Segundo a defesa, o empresário é "um indivíduo íntegro e de reputação ilibada, comprovadamente um empresário e investidor que adquiriu propriedade rural de forma lícita". 

O advogdo afirma esperar que a Justiça observe o princípio constitucional da presunção de inocência e respeite o direito do cliente a "um julgamento justo e imparcial, assegurando que todos os trâmites legais sejam realizados em conformidade com a lei".
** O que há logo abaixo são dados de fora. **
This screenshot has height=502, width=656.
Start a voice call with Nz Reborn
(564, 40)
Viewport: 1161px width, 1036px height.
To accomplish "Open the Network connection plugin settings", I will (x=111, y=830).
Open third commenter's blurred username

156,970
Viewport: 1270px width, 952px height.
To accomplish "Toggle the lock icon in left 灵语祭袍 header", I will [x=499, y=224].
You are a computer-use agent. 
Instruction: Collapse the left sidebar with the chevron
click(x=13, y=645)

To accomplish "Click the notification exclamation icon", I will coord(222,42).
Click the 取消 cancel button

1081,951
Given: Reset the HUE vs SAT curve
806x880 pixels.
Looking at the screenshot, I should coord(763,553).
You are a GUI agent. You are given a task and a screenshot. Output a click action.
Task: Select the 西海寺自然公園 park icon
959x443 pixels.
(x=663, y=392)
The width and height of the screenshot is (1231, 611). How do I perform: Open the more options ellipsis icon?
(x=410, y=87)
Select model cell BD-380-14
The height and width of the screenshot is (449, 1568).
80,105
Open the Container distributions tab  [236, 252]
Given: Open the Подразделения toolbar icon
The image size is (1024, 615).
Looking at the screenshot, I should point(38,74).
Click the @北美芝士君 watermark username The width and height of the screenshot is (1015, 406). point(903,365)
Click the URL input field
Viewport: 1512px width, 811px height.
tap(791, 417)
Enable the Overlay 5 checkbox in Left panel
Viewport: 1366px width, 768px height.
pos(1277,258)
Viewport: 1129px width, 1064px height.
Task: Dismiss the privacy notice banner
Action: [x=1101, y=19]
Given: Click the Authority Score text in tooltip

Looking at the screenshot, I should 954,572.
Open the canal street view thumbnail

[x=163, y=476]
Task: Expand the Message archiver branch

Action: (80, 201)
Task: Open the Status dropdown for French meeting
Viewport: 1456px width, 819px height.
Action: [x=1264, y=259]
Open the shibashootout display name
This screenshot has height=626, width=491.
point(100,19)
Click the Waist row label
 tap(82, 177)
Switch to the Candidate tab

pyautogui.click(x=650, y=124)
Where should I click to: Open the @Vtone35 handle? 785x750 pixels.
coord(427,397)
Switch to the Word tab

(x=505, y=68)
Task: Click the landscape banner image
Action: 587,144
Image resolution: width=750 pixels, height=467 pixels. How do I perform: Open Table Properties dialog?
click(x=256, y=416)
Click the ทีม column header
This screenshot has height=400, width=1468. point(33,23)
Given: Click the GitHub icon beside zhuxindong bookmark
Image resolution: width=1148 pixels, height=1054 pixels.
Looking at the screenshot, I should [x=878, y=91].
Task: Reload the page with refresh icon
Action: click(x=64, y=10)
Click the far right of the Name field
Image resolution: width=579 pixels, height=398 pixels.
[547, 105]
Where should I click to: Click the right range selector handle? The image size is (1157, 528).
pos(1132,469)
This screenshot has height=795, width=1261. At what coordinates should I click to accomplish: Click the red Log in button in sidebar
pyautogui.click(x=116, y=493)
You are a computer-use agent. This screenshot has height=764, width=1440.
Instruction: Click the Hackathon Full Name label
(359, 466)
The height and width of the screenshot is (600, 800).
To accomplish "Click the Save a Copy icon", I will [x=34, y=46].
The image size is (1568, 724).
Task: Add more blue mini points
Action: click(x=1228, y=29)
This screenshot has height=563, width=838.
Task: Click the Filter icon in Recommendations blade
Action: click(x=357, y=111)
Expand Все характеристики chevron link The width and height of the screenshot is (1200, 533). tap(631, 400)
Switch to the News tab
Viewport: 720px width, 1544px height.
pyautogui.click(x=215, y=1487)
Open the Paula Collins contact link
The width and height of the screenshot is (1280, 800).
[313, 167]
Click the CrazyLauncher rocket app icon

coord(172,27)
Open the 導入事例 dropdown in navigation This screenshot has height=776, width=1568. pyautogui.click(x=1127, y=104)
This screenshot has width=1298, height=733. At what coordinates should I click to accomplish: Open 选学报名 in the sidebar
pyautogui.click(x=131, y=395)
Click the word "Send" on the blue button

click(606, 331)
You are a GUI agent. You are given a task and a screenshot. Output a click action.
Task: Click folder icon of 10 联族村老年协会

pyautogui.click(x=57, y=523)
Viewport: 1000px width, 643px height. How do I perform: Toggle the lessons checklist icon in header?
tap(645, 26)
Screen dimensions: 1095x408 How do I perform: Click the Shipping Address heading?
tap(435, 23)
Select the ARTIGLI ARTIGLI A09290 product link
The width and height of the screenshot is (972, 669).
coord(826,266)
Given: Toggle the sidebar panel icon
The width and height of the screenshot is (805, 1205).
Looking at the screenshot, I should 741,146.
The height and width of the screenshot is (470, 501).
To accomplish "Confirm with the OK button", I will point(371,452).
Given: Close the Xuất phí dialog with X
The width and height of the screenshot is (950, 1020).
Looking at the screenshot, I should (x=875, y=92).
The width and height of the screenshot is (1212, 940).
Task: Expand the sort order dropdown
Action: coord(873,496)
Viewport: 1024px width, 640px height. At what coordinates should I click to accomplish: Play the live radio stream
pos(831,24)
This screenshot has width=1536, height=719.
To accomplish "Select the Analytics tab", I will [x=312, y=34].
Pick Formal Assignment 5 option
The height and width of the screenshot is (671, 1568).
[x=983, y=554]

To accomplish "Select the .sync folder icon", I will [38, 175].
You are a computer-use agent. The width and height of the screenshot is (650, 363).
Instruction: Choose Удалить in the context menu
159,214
Em outro ponto, o advogado quer que seja garantido que sua defesa seja plenamente exercida e no decorrer do processo irá provar a sua inocência. "Reiteramos a importância de uma análise criteriosa dos fatos, em busca da verdade real dos acontecimentos, a fim de se evitar pré-julgamentos  danosos aos envolvidos, nos quais afetam a honra e sua integridade moral."

PM acompanha o caso

Em nota, na quinta-feira, a Polícia Militar afirma que acompanha a investigação e que os três policiais estão "dispostos a colaborar com a justiça no que for necessário, para o esclarecimento da verdade real dos fatos".

Também indicou que a Corregedoria-Geral adotou medidas para instrução do processo administrativo para esclarecimento do caso.